Monday, Nov. 22, 1954

Last Rites for Atheists

Any atheist with the courage of his convictions should die and let himself be buried without fuss. After all, why make much ceremonial ado about a body that has just passed into Nothing? But in practice, even atheists have a hankering for music and a few well-chosen words, and this pressing problem has just been taken up by Corliss Lamont, 52, the wealthy fellow traveler. In a pamphlet entitled A Humanist Funeral Service (Horizon Press; $1.00), Lamont paradoxically proposes some comforting last rites for unbelievers. In 1932, Lamont wrote his Columbia Ph.D. thesis on "The Illusion of Immortality," and he still insists that "death is the final end of the individual conscious personality," but he now feels that "rituals concerned with death are a form of art and . . . can serve as a healthy release and purge of tension."

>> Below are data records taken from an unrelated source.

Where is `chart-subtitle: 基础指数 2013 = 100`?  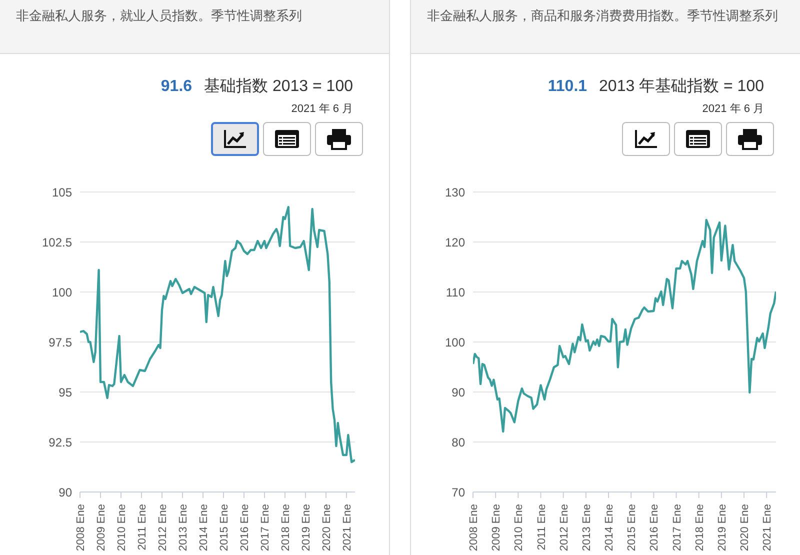 chart-subtitle: 基础指数 2013 = 100 is located at coordinates (278, 86). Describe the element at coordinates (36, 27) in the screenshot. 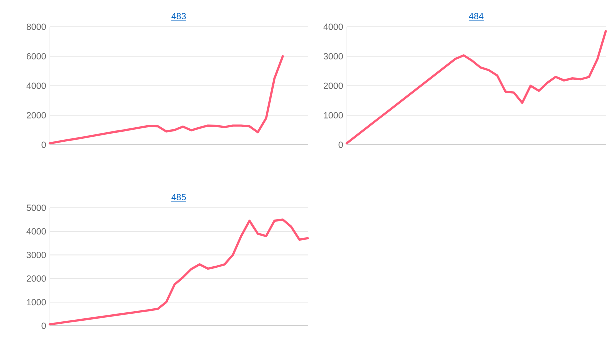

I see `y-tick-label: 8000` at that location.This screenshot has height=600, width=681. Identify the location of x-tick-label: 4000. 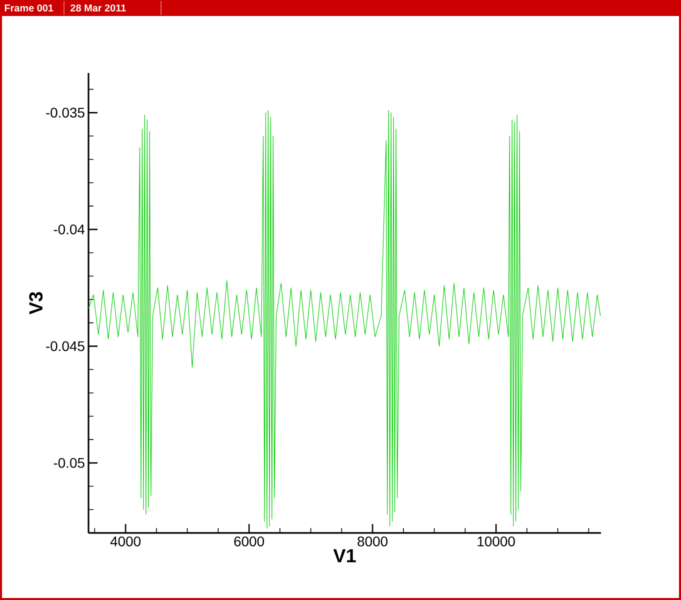
(126, 541).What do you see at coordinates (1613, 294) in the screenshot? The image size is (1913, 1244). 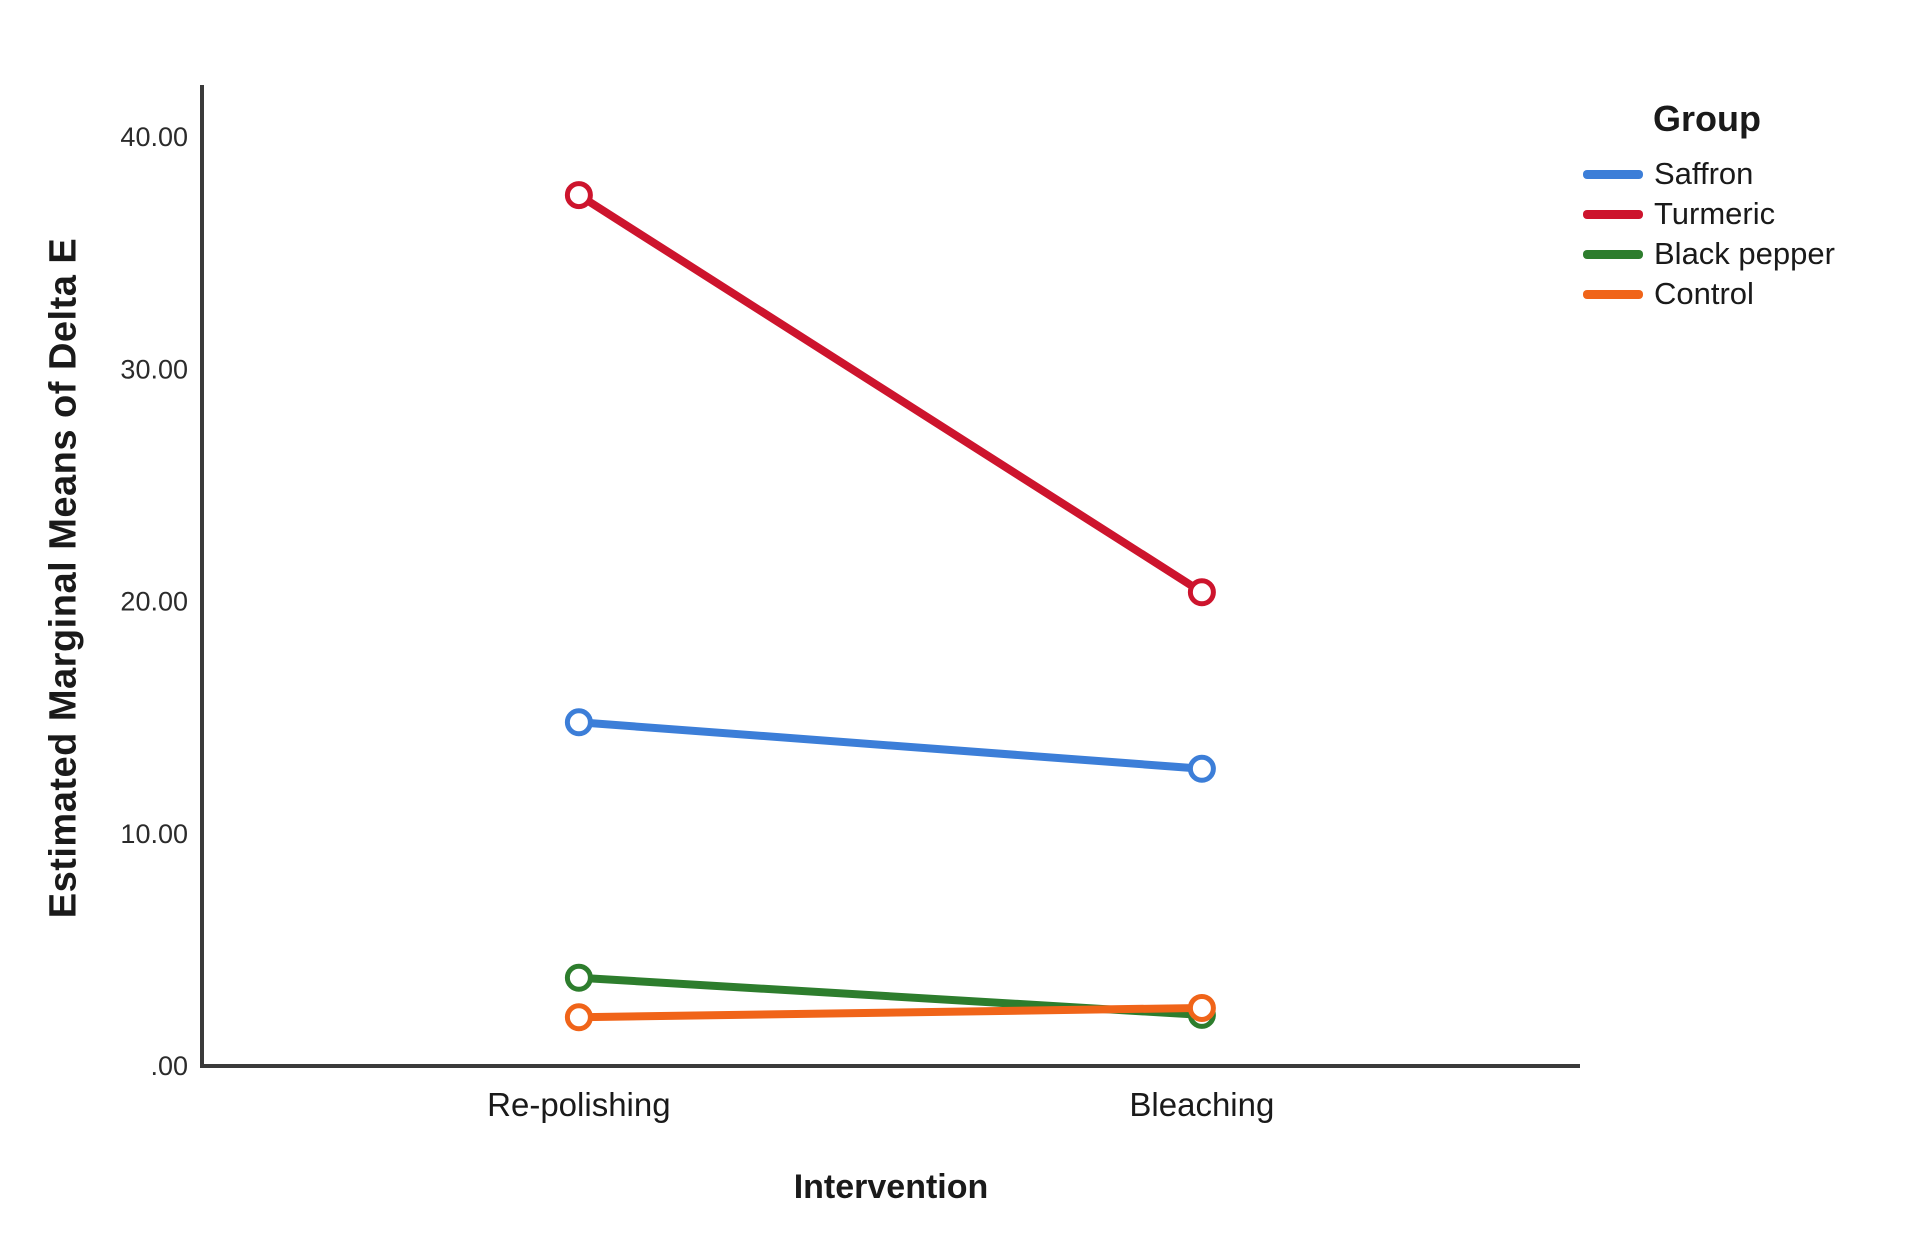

Highlights from Lamont's lament:

INTRODUCTORY MUSIC: "It is usually desirable to have 15 or 20 minutes of introductory music." Sample selections: Handel's Largo, Bach's Come Sweet Death.

INTRODUCTION : "We are gathered ... to do honor to the life and memory of John Stevens. Death has come to our friend, as it comes eventually to all men . . ."

MEDITATION : "Life and death are different and essential aspects of the same creative process . . . And we accept as inevitable the eventual extinction of human individuals and the return of their bodies, indestructible in their ultimate elements, to the Nature that brought them forth ..."

BRIEF PERSONAL REMARKS: "Optional. About five minutes."

BURIAL SERVICE: "In saying our last farewell to John Stevens, we shall read a sonnet by George Santayana, who once wrote: 'The length of things is vanity; only their height is joy.' From Santayana's To W.P.:

With you a part of me hath passed away;

For in the peopled forest of my mind A tree made leafless by this wintry wind Shall never don again its green array ..."

For those who prefer it, Lamont also offers a CREMATION SERVICE: "Through the purifying process of fire, this body now becomes transformed into the more simple and ultimate elements of our universe . . ."

The humanist funeral service, Lamont hopes, will purge the business of death of "sentimentality, showiness, and somberness."